▸ BRIEF: Extend the Canada Day article on the graves found at former residential schools, picking up immediately after its final line.

TEXT PASSAGE section start

This Canada Day the mourning goes on

by Cheryl Dizon-Reynante

 

This Canada Day, 2021, we acknowledge the mourning that is happening across the country. On May 27, the remains of 215 children were found buried at the former Kamloops Indian Residential School, on Tk’emlúps te Secwépemc First Nation. Weeks later, the remains in 751 unmarked graves were discovered near the site of the former Marieval Indian Residential School.

It is estimated that over 150,000 children attended residential schools in Canada from the 1830s until 1997 when the last school closed. The school system removed children from their families and took away their culture and identity. They were not permitted to speak in their language, and were denied love, affection, food, safety and rights. Many children died and their deaths were undocumented and unacknowledged. Their bodies were often not returned home.

Indigenous people have mourned for decades, and these recent events have reopened their wounds. Across Canada and around the globe, many have felt sadness and anger.

Steps towards healing include acknowledging what happened and sharing in their despair and grief.

The sorrow is captured in the poem by Indigenous educator, scholar, and poet Tasha Spillett, titled “215.”

215

215 children.
Sacred bundles, waiting restlessly.
And the others? we have
to find the others.

TEXT PASSAGE section end
GIVEN INFORMATION section start

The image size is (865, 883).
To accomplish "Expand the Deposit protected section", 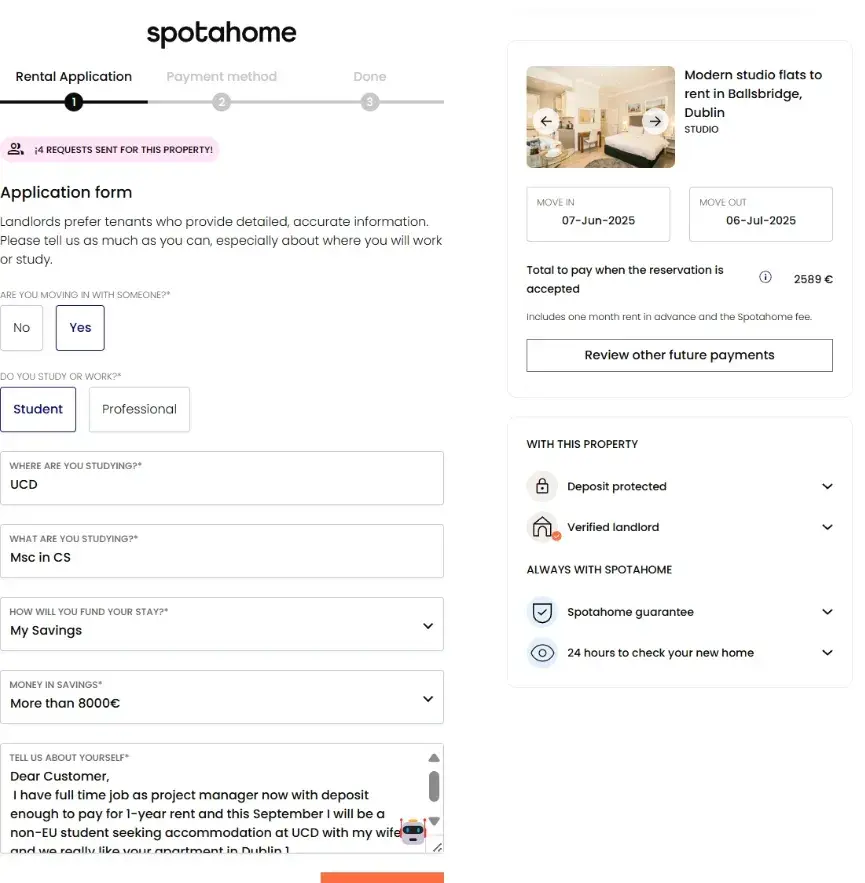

GIVEN INFORMATION section end

▸ OUTPUT OF THE EXERCISE:
Orange is the colour
of amber
the alert is long past due.

 

In the early morning I hear
my daughter’s small cry
“Mama”
I go to her.
Today is the day after and it
feels like a privilege to hold
her in my arms
my own baby (no one will take
her from my arms).
She’s had a bad dream.

 

It’s okay my girl, I am here.
Her heart slows to a steady pace.
The nightmare fades away.
There are no monsters here.
My heart slows to a steady pace.

 

Flags lowered.
Now in reach
low enough to rip down
toss them into a pit where
promises and treaties rest
in pieces between scattered
baby bones.
Orange is the colour of flames
our hearts are the embers.
Let the lowered flags burn.

 

You asked for their stories.
And they spoke them.
You heard but you did not listen.
They told you where to find
the children.
You heard but you did not look.

 

Cheryl Dizon-Reynante is a licensed therapist with the Canadian Counselling and Psychotherapy Association.